December 14 and Lear 45

Monday, December 14 — In at 7:25, light rain and windy. Culled articles from the last of the stack. Quiet day, some business jets but no AKM visitors despite the open door. Phot’d a sharp Lear 45 perfectly parked for through-the-fence photography.  I  thought it was a 60, but when I asked the  friendly pilot walking toward the lobby from the airplane, he explained two major differences: the 60’s tires are larger and there’s another structural brace on the windshield. Nice fellow! 🙂  Started an account with Hobby Link Japan hobby store and ordered 1/72 scale models of two historic US gliders. I hope I can AFFORD these guys. Spent 3,840 yen. How much is THAT? My friend, Chuck B., international 777 airline pilot, tells me about #34.00 a good price. The sale was approved. Was slow and out of sorts all morning. Had a ragged night last night and slept poorly so I napped about an hour in the warm Process Room. Felt guilty about no doing anything so I arose and worked more than two hours NEATENING THE Intake and Process Rooms, a MAJOR UNDERTAKING! Made good progress, threw away a lot of unessential material, including my OLD old brown leather jacket that served me well for years but was horribly ragged. also pitched my ragged camera bag I had used during 22 years of Springfield Air Rendezvous air shows and more. I must make good use of every cubic foot of space out here and spend more time keeping it neat. SWEATED for two hours. Now after taking a half an hour break in the office with a cup of coffee, I’m going back upstairs to continue the project. Worked up there from 6 to 9 and worked up another real sweat but made good progress. I’m still not done. All the heavy work is over but I have a lot of sorting. A far simpler arrangement. I like it a lot. Back downstairs, no guitar practicing. I’m still tied up in knots over the items taken by unknown thieves. It could have been any one of several people I know. How do I stay friendly? Piddled in the office and left about 9:30 for home. Day rating: B+ for the major progress upstairs.
DSC00842
The first picture is of a camera bag I purchased in the 70s and carried every time I went anywhere with a camera and extra lenses. That includes every Springfield Air Rendezvous I attended (22 of the 24) and the National Stearman fly-in, plus a lot of photography and writing for Prime Time, Illinois Times and Springfield Business Journal. During the last seven or eight years of SAR, the broken strap was kept useful with a bunch of rubber  bands that held the kinked arrangement together. Soon after setting up AeroKnow Museum I put it away. The cameras and lenses were close by in the office, I had given away and discarded two SLRs (a Nikon to a beautiful friend named Erin) and replaced my decades-old and much-loved Canon AT-1 with a Sony Mavica.) When I found this bag upstairs  in a museum storage area, initially I decided to discard it. But the only thing wrong is the strap (rubber bands got old and broke) so I’m going to do what I should have done 20 years ago. Take it to a shoe repair shop and have the strap sewed back together.  All my photo gear will fit into it now, and there will be a little less clutter in my office.

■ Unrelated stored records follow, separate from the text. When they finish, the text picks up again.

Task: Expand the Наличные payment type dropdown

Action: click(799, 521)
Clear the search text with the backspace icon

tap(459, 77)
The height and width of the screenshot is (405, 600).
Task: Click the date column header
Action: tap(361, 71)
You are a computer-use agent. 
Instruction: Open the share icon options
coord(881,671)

The Lear 45 was photo’d during the slow morning of December 14.

About Job Conger

I am a freelance aviation, business and tourism writer, poet, songwriter. My journalism appears regularly in Springfield Business Journal and Illinois Times. I am author of Springfield Aviation from Arcadia Publishing and available everywhere. As founder/director of AeroKnow Museum (AKM) and a volunteer with American Aviation Historical Society (AAHS), I created this blog to share news about AKM activity and aviation history.